EXERCISE DIRECTIONS:
Please read the court judgment excerpt below and answer this: from where were the Rs. 240/- currency notes recovered?

*** EXCERPTED TEXT ***

Collector Jagmohan Dhurve PW 7 have established the recovery of Rs. 240/- currency notes from a drawer in the bank. However, the learned trial Court has erred in holding that the alleged demand has been made and the acceptance was there even if the money has been accepted on behalf of the superior officer, (Bank Manager) of the accused. The conclusion is based on surmises and the Court has sought recourse to offence under S. 161 of the IPC whereas S. 161 of the IPC has been repealed by the Act of 1988 on the date of the impugned judgment. So, also the presumption under S. 20 of the New Act. 1988 (i.e. prevention of Corruption Act) are rebuttable and not available to the respondent department. Moreover, we find that it is not the case of the prosecution that the accused was a habitual go between in facilitating acceptance on behalf of his superior the Bank Manager, and moreover the tainted money is recovered from the drawer of a table in the bank and not from the person of the accused then benefit 0 doubt accrues in favour of the plaintiff in the suspicious circumstances of the prosecution already noted above. (Bimal Kumar Gupta v. Sp. Police Estahlishment. Lokayukta; 2001 (1) JLJ 267 relied on). Consequently, we find that the demand for illegal gratification has not been properly established, the complainant has himself turned hostile. the material witness of the trap party has not supported the prosecution, the acceptance has also not been proved satisfactorily; the conviction of the accused seems to be on the basis of per functionary nature of materials and prevaricating type of evidence and the findings are based on conjectures and suffers from infirmities mentioned above. Then under the circumstances the conviction of the accused needs to be set aside. 8. Accordingly, the appeal is allowed. The impugned judgment convicting accused for offence under S. 161 of IPC and Ss. 5 (1) (d) and 5 (2) of the Prevention of Corruption Act, 1947 is hereby set aside. He is thus acquitted from the above mentioned offence. The accused appellant is on bail his bail bonds are hereby discharged.

*** STORED DATA ***

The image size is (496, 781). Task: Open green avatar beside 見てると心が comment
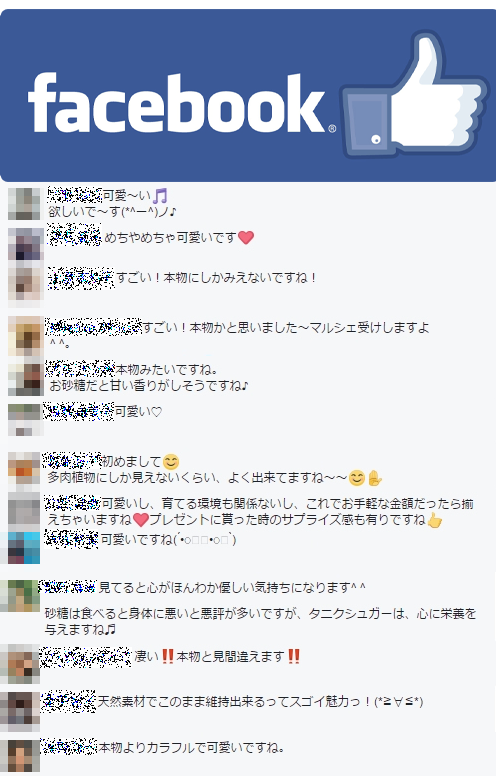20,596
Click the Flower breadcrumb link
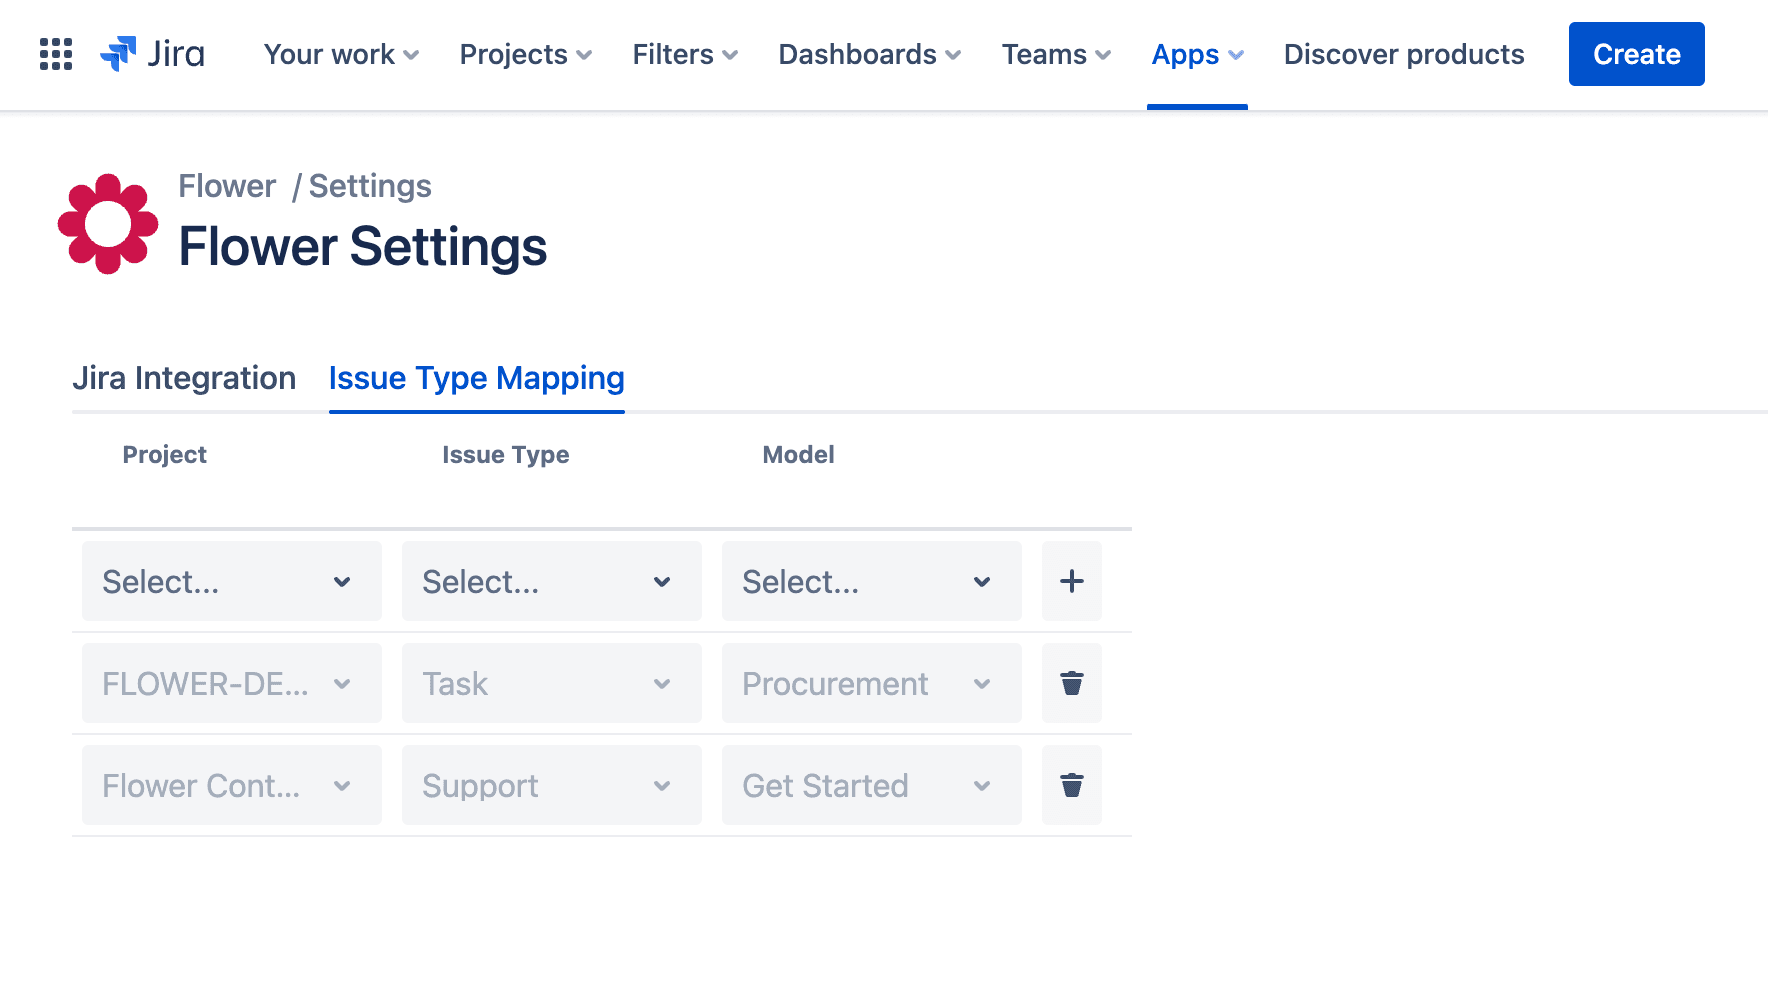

***

THE COMPLETED TASK:
From the drawer of a table in the bank.